Here’s Michael’s response to the trigger ‘respect’.
Respect by Michael Keeble
I woke up in a doorway at some time in the morning. I had no idea what time it was as I seemed to have lost my watch together with my wallet. I also seemed to have sustained some injuries to my ribs and I had a big lump on my head, and the headache from Hell. I felt like shit.
I unwound my body from the doorway and tenderly stretched my limbs, checking for injuries. My ribs hurt and my joints were stiff. My hands were bruised and cut across the knuckles and I found that I couldn’t close my left hand. I sat up and my head swam and my vision blurred. Someone was beating a tattoo inside my head. I leaned against the door and closed my eyes.
I hate it when I get these blackouts.
The drumbeats subsided a bit and I opened my eyes. I wasn’t sure where I was. It seemed like a small backstreet with old Victorian industrial units. I gingerly pushed myself upright and tried to stand. I wobbled a bit and my ribs and head screamed at me. Eventually I managed to stand more or less upright and leaned against the wall. A woman walking along the road crossed over to the other side and hurried past with an anxious glance backwards at me. I took a look at myself and saw that my suit was torn and covered in filth. I had lost my shoes somewhere.
It was time for me to get myself out of this backstreet and home and into the shower and then think about getting myself off to hospital. The tune she had been singing suddenly came into my head.
“R-E-S-P-E-C-T, find out what it means to me”
I started to walk out towards the main road to see if I could get my bearings. As I rounded a corner I paused to look at my reflection in a shop window. As well as my generally dishevelled look, my hair was matted and one side of my face was covered with what could only have been blood. No wonder that woman crossed the road to avoid me. I looked around and realised that I was only about a 30 minute walk from my home. I tried to hail a cab, thinking I could pay when I got home but it was as if I was invisible. Penniless and looking like a tramp I started for home.
I couldn’t get the tune out of my head. I remembered now, she’d been singing it at me when I came in from the pub last night. I don’t remember anything much after that except that I must have gone back out to the pub because I now remembered getting into a bit of a fight and being thrown out. After that it’s all a blank. Maybe that’s when I got all my injuries. I hate it when I get these blackouts.
Shuffling along in stockinged feet it took a lot longer than 30 minutes for me to get back. As I approached through the quiet suburbs where I lived with my wife, for once I was relieved that the neighbourhood was so quiet. No one walked anywhere, so I staggered onwards without meeting anyone. My wife would have gone to work by now so I wouldn’t have to explain anything to her. I just needed to get home, call into work sick, get into the shower, lie down to rest and think about whether I needed to go to hospital. I rounded the last corner and was met with the sight of a policeman standing by police tape stretched from one side of the road to the other. The street seemed to be filled with police vehicles of all sorts, policemen and others in overalls, all wandering about. The policeman behind the tape approached me.
“There’s nothing here for you mate.
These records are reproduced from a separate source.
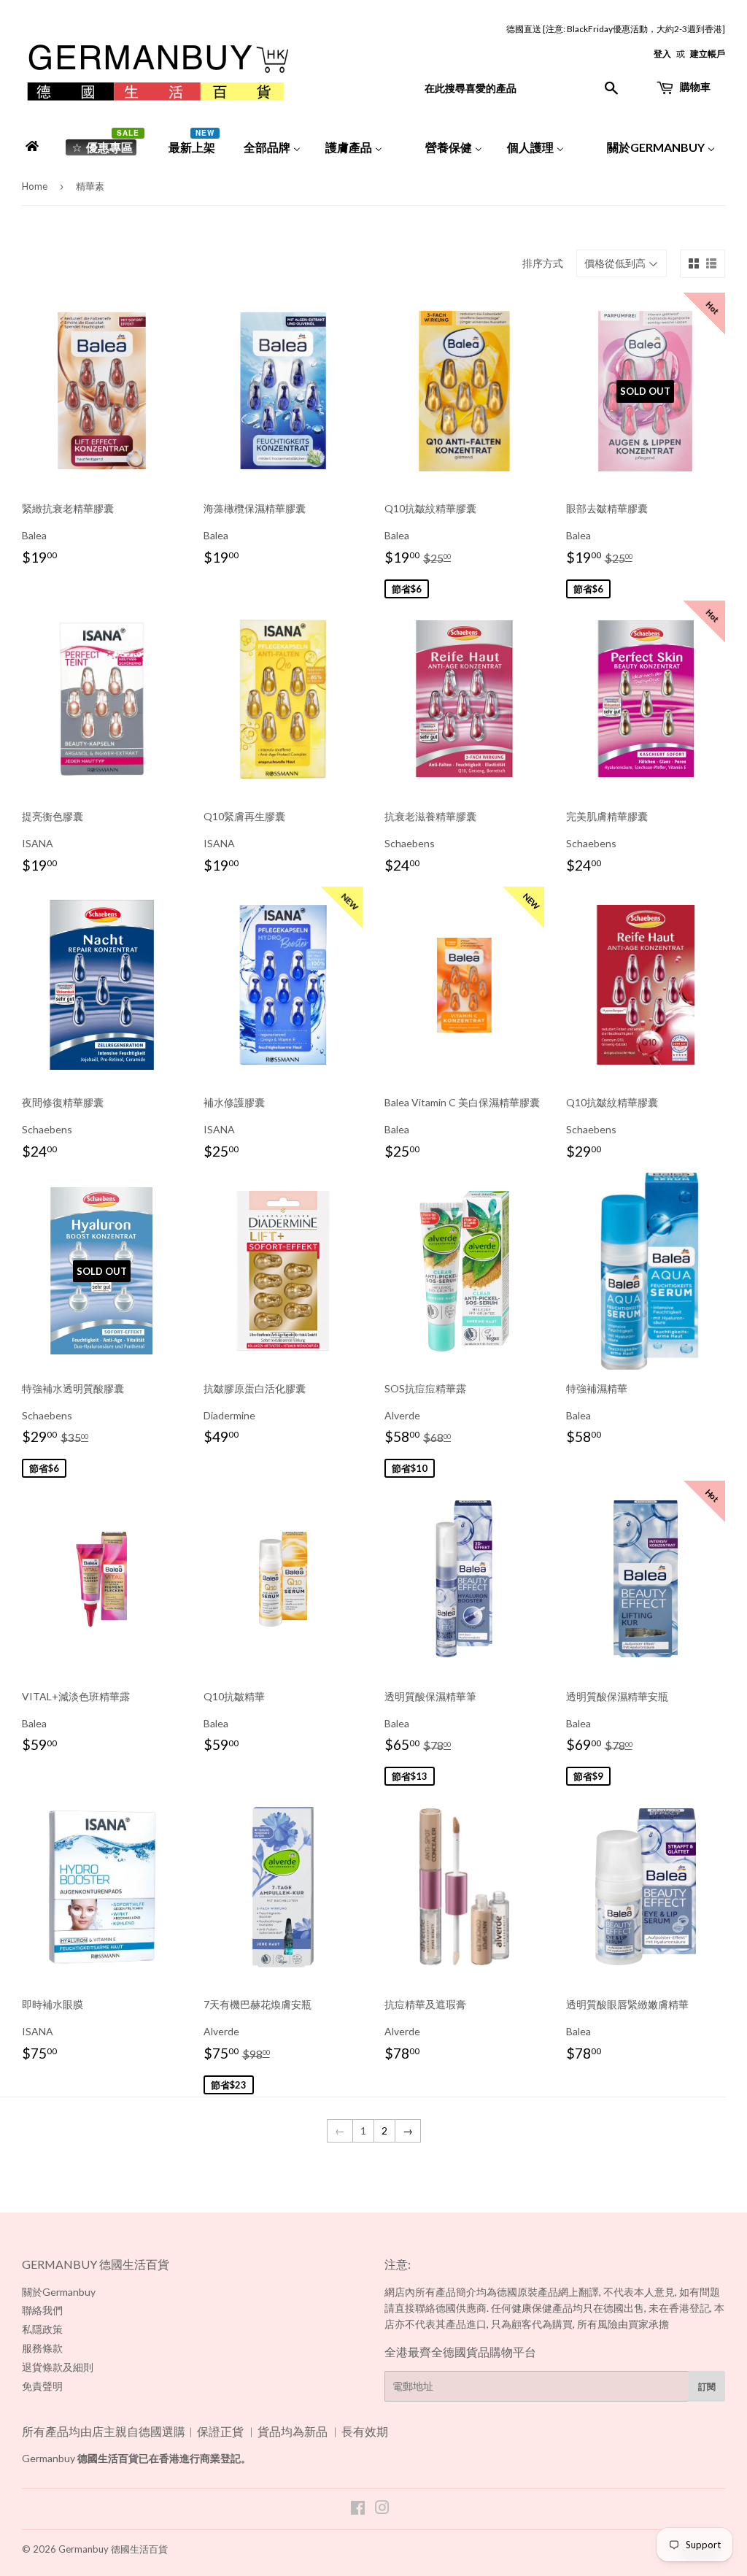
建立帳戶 (707, 53)
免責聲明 (42, 2386)
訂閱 (707, 2386)
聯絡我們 (42, 2310)
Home (34, 186)
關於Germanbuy (59, 2292)
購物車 (694, 86)
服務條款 (42, 2348)
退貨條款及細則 (57, 2367)
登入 (662, 53)
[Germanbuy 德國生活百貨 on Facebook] (357, 2509)
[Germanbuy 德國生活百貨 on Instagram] (382, 2509)
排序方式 (542, 263)
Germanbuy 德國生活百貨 (113, 2549)
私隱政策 (42, 2329)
I think you should get on your way.”
“But I live here” I said, then by way of explanation “I got mugged last night”
“I see sir. Can you tell me which number you live at?”
The policeman paused for a second, then asked if I had any identification. I explained that I had lost my wallet in the mugging and that had all my ID in it. He seemed to come to a decision and lifted the tape.
“Would you come with me please sir?”
I ducked under the tape and with the policeman’s hand on my upper arm, allowed him to guide me to the nearest police car. He spoke to the policeman in the driving seat and then opened the back door for me.
“Could you wait here for me please sir. I’ll be back shortly”
He wandered off and I tried to find out what was going on from the driver, but he was totally uncommunicative. A few minutes later the policeman returned with another man in plain clothes who opened the door to the car again and asked me if I could get out and talk to him. He introduced himself as Detective Inspector Carpenter showed me some ID, and then explained that there had been an incident at number 23 that they were investigating.
“What sort of incident?” I asked “Is my wife all right?”
“A woman has been found dead in the house sir”
“Oh my God. Is it my wife?”
“We don’t know sir. We only have your word for it that you live at number 23. We’d like you to come down to the police station with us to answer some questions”
This was asked in the sort of way that made it far more of a demand than a request, particularly as at the same time he opened the car door, and taking my arm guided me into the back seat while a uniformed colleague entered by the other side.